Audio

Two endpoints on the OpenAI-shape surface cover speech-to-text (STT) and text-to-speech (TTS). Both route through the same policy pipeline as chat completions and embeddings — @config slugs, BYOK passthrough, budgets, and analytics all work.

POST /openai/v1/audio/transcriptions
POST /openai/v1/audio/speech

Supported providers

Today: OpenAI and Azure OpenAI (which serves the same Whisper and TTS models through an OpenAI-compatible API). The Anthropic surface has no audio endpoints upstream — use the OpenAI surface for audio regardless of which surface your chat traffic is on.

Capability	OpenAI models
Transcription (STT)	`whisper-1`, `gpt-4o-transcribe`
Speech (TTS)	`tts-1`, `tts-1-hd`

Routing

The model field accepts the same shapes as every other proxy endpoint:

Raw model name — whisper-1, tts-1, etc.
Provider-qualified — openai/whisper-1, azure_openai/tts-1
Routing config slug — @transcribe, @voice

For transcriptions, if you omit model the proxy defaults to openai/whisper-1 (Whisper’s bare name doesn’t match any auto-resolve prefix, so the default uses the explicit form to stay routable).
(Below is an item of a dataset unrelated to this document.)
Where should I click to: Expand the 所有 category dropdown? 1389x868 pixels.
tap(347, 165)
Routing policies: single and fallback_chain are supported. ensemble and cascade are rejected at execution — running the same audio through multiple models and merging the output doesn’t have a well-defined semantic for either STT text or TTS bytes.

Fallback chains work the same as chat: primary fails (5xx / 429 / transport), next target is attempted. Typical setup: OpenAI Whisper primary, Azure OpenAI Whisper fallback.

Transcription request

multipart/form-data — same shape as OpenAI’s upstream endpoint.

Field	Type	Required	Notes
`file`	file	yes	Audio file. Max 25 MB.
`model`	string	no	Defaults to `openai/whisper-1`.
`language`	string	no	ISO-639-1 hint (e.g. `en`).
`prompt`	string	no	Bias vocabulary / style.
`response_format`	string	no	`json` (default), `text`, `srt`, `vtt`, `verbose_json`.
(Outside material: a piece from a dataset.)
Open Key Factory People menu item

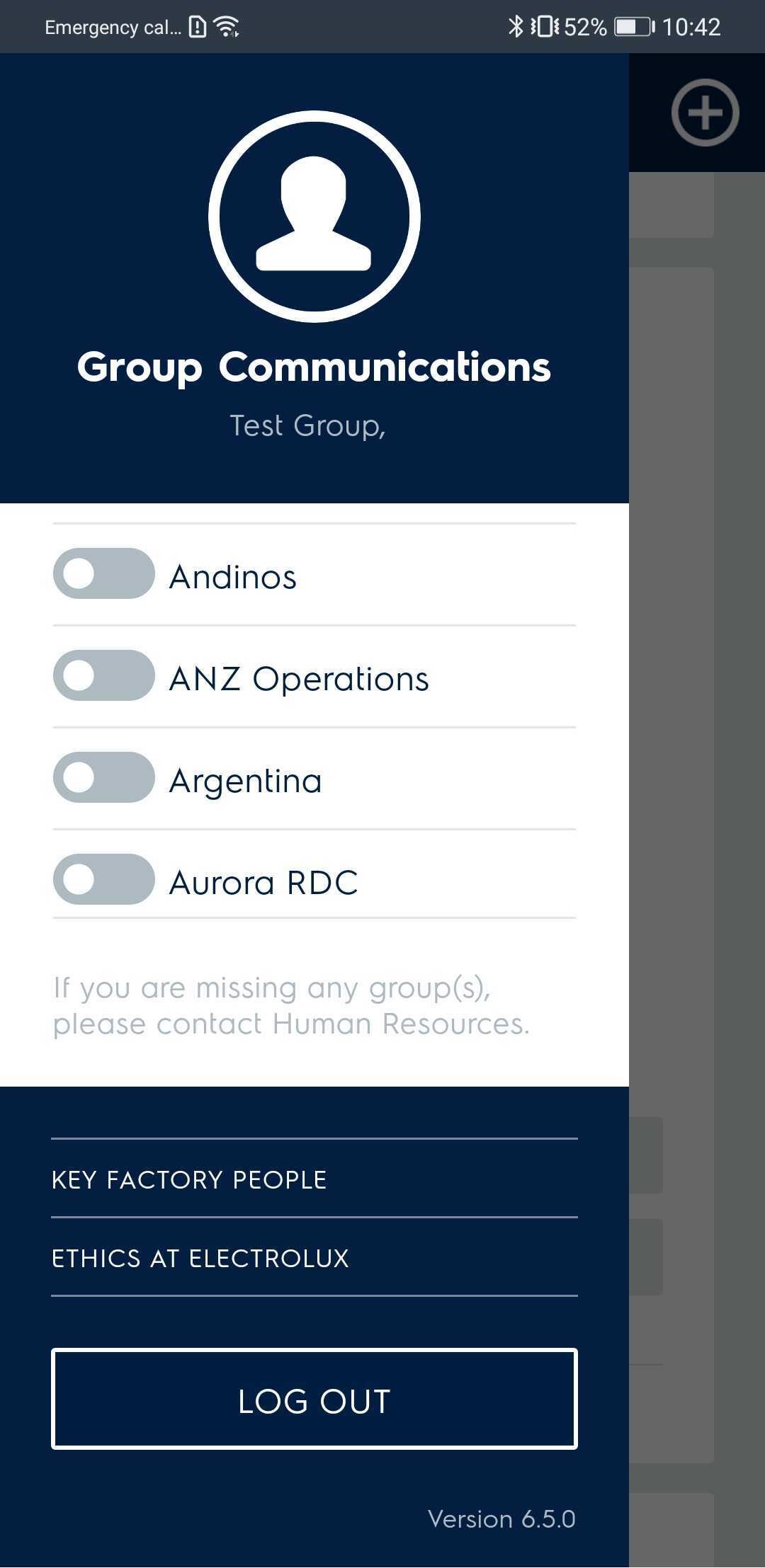click(189, 1179)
curl https://api.modelux.ai/openai/v1/audio/transcriptions \
  -H "Authorization: Bearer mlx_sk_..." \
  -F file=@meeting.mp3 \
  -F model=@transcribe \
  -F language=en

Transcription response

{
  "text": "Hello, this is the transcript.",
  "duration": 12.4
}

duration (seconds of audio) is included when the upstream reports it and drives STT cost computation.

Speech request

application/json — OpenAI TTS shape.

Field	Type	Required	Notes
`model`	string	yes	`tts-1`, `tts-1-hd`, `@voice`, etc.
`input`	string	yes	Text to synthesize.
`voice`	string	no	Defaults to `alloy`. OpenAI voices: `alloy`, `echo`, `fable`, `onyx`, `nova`, `shimmer`.
`response_format`	string	no	`mp3` (default), `opus`, `aac`, `flac`, `wav`, `pcm`.
`speed`	number	no	`0.25`–`4.0`.
`user`	string	no	End-user identifier (also accepted via `X-Modelux-User-Id` header).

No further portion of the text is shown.